One would think a wholesale drying out of the nation’s heartland over the next few decades would be something that would spur a rush to reducing fossil fuel use. One would think this, especially, after a global warming enhanced Sandy ravaged the US East Coast about a month and a half ago. But this demonstration as prelude to how vulnerable our extremely valuable coastal cities have become to global warming induced sea rise and storms seems to have fallen on mostly deaf ears.

Though a few valiant democrats have repeated the call of this blog and others to observe the real threat — The Climate Cliff — and not posture over a contrived threat — The Fiscal Cliff — intransigence among the vast body of government and media remain. Just today, a ridiculous New York Times op-ed heralded a new age of US prosperity through increasing oil production. The article, entitled American Bull, describes how a new US National Intelligence Council (NIC) report shows the US will enter new age of prosperity by extracting more oil and gas. The article’s author, Roger Cohen, unfortunately fails to mention that the NIC report also showed an extreme risk for powerful climate change impacts. Neither Cohen nor the NIC report directly link fossil fuel emissions and ever-increasing damage to the climate. A somewhat vast oversight when your farmland is currently withering and when your cities are teetering at the brink of a rising and increasingly stormy ocean. Cohen, in his postulation for American prosperity in the face of such events may as well have entitled his piece American BS.

New oil and gas resources might be cause for some optimism if climate change were a non-issue (as oil special interests and people with their heads in the sand continue to pretend) and if the extraction of such resources weren’t so darn expensive. Marginal oil in the US is now 90 dollars per barrel and rising. Marginal gas is 5 dollars per unit. Huge numbers of drilling rigs are required to get at the Earth-baking stuff. Ten billion dollars in subsidy support in the US and more than 500 billion worldwide goes to ensuring that the hard to reach carbon keeps flowing out of the ground and into the atmosphere (In contrast, less than 90 billion dollars goes to funding solutions to climate change — wind, solar, energy storage and electric vehicles). Now, oil companies are calling for, multi-trillion dollar, geoengineering and climate change adaptation adventures to help defend against the increasing damage caused by global warming. How can anyone talk about prosperity in the face of these rising costs?
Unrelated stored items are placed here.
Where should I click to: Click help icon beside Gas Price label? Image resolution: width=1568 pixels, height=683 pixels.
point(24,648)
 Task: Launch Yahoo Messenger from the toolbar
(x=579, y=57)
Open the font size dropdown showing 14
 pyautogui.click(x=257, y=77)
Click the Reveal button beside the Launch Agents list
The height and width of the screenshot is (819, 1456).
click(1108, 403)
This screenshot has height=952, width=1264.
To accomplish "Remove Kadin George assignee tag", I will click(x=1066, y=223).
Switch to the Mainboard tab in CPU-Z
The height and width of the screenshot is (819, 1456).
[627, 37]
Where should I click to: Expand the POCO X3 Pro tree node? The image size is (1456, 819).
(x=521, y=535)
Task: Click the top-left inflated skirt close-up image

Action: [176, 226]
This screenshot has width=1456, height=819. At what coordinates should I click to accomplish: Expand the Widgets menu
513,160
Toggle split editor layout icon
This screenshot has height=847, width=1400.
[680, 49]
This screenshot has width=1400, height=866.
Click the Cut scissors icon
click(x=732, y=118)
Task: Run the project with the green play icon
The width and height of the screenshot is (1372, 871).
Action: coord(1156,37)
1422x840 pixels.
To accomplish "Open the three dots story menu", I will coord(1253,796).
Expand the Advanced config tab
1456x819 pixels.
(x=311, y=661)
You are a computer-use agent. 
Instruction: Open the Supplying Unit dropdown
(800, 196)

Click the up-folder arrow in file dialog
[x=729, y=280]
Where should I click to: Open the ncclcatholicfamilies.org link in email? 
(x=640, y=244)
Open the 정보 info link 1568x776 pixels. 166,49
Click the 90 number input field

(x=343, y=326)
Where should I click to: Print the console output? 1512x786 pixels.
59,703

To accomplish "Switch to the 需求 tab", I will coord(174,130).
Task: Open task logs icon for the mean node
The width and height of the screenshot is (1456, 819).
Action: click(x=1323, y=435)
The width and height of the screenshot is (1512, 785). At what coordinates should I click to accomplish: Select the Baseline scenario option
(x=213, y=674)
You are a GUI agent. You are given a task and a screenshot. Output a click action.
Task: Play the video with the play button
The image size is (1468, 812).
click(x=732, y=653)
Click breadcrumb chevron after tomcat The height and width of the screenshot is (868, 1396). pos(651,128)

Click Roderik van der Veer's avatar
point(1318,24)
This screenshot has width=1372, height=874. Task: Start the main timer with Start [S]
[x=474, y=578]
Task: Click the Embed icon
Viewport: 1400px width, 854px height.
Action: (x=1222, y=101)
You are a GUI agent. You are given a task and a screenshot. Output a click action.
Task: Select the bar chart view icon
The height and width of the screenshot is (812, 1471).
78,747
When will someone wake up and realize that maintaining fossil fuel addiction is just too darn dangerous and expensive?

As these special interest mad hatters continue their Alice in Wonderland tea party at the brink of disaster, the heartland continues to dry, the northern ice cap continues to rapidly melt, the seas continue to rise at an increasing rate, the storms continue to intensify, and the world’s food situation grows worse. The simple solution is this: ignore the greedy, cut fossil fuel emissions, move to safer technologies. Stop being stupid.